A change of page and component colours will mean that any hard-coded hex, hsl, or rgb values in your CSS may clash with the colours that AUI now uses. If you provide a look-and-feel feature, the values provided by that feature will also clash with AUI's and will need revision.
It is recommended you use a CSS pre-processing system to declare your colour usages with variables, such that replacement of the colour values can be done in a single location.

At a technical implementation level, the new colour and typography definitions used in AUI are consumed via a shared Node package called @atlaskit/util-shared-styles. AUI consumes this package in its LESS files, whose values are substituted at build-time. A consequence of this implementation strategy is that direct consumption of AUI's source will fail, as this dependency will not be resolvable via AUI's Node package, nor through standard LESSimport behaviour.
We recognise the desire to re-use the same values that AUI uses in its CSS, and are working on a supported solution — follow AUI-4477 for more details.

Upgrading from 6.x to 7

The AUI license

The primary change between AUI 6.x and 7 is the license under which AUI is distributed.

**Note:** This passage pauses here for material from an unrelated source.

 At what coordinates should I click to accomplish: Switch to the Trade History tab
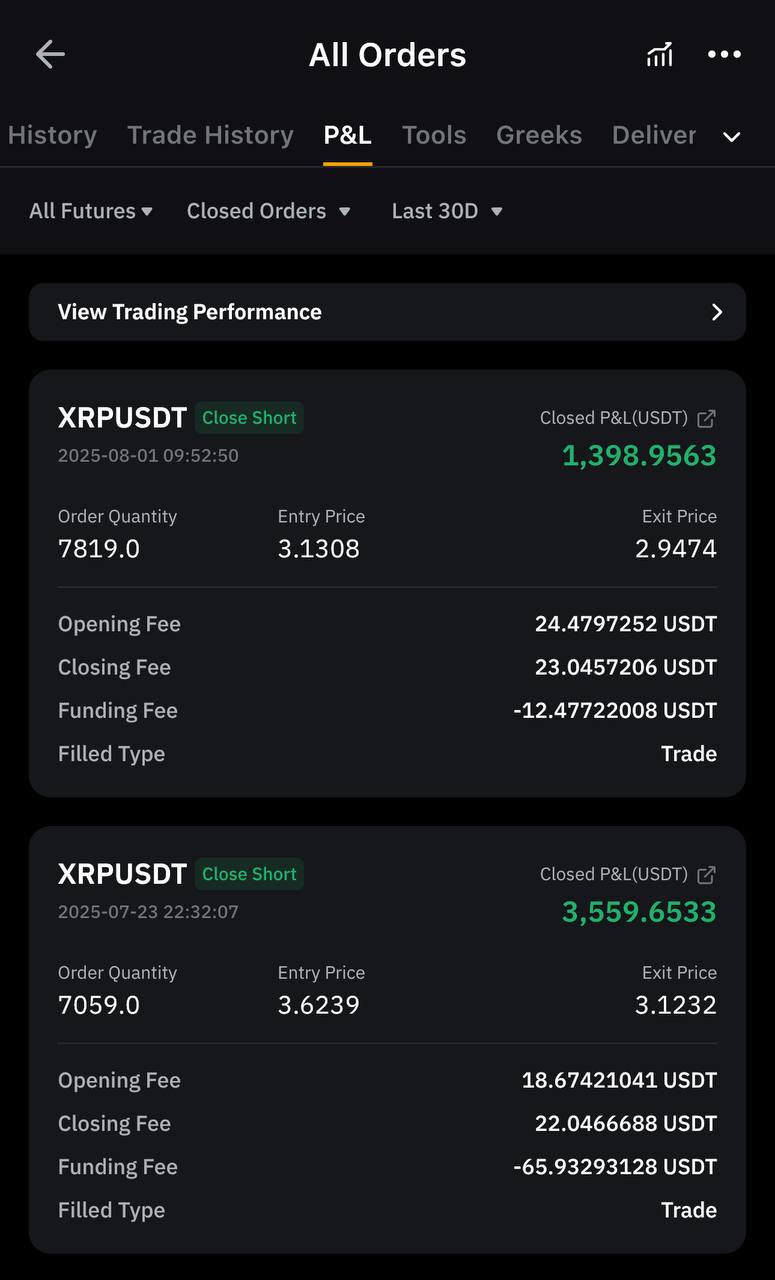(210, 135)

AUI 7 is licensed under the Atlassian Developer Terms instead of Apache-2.0.

The Atlassian Developer Terms license allows third party developers to use Atlassian's SDKs to develop for the Atlassian marketplace. Applying this license to AUI means:

  • If you're using AUI to build something for use within the Atlassian ecosystem, nothing changes for you. For example, if you are building a P2 plugin for a Server product, or building an Atlassian Connect app, you can continue to use AUI.
  • For other usages, you may be unable to use the new version of AUI.

If you are using AUI 6.x or earlier, its Apache-2.0 license will continue to apply.

In short: if you're using AUI to build something that is *NOT* for use within the Atlassian ecosystem, you cannot use AUI 7.x, but you can continue to use AUI 6.x.

Distribution changes

AUI ships as a Node package on npmjs.com. This package includes and applies all the design assets from the Atlassian Design Guidelines to the AUI components and patterns.

Now that the ADG assets ship via the AUI Node package, and given the sunsetting of Bower, the aui-dist and aui-adg-dist repositories are also deprecated; no further distribution zip files will be published there.
The recommended approach to retrieving the flat-packed distribution files is via the dist/ folder in the Node package. Alternatively, the flat-pack zip file is pushed to Atlassian's Artifactory repository , though this method of delivery may disappear in the future.

From AUI 7 onwards, AUI is not published to its own CDN any more. For production services, it is recommended to bundle the AUI resources with your own. For prototyping and development, the contents of the Node package can be served through unpkg.com.

Upgrading from 5.8.x to 5.9

Inline dialog

Tag name

Inline dialog 1 is still deprecated but usable via the imperative AUI.InlineDialog() API. However, the Inline Dialog 2 custom element has been renamed to Inline Dialog.

persistent property / attribute

The persistent attribute is now a boolean attribute.

Boolean attributes

Now that persistent is a boolean attribute, this means that if you set persistent="false", it will be interpreted as true.

Events

Event listeners now do not contain the component prefix. They are only prefixed with aui-. This will be a convention for everything moving forward.

Methods removed in favour of open property / attribute

The hide(), isVisible() and show() methods have all been removed in lieu of a single open property / attribute.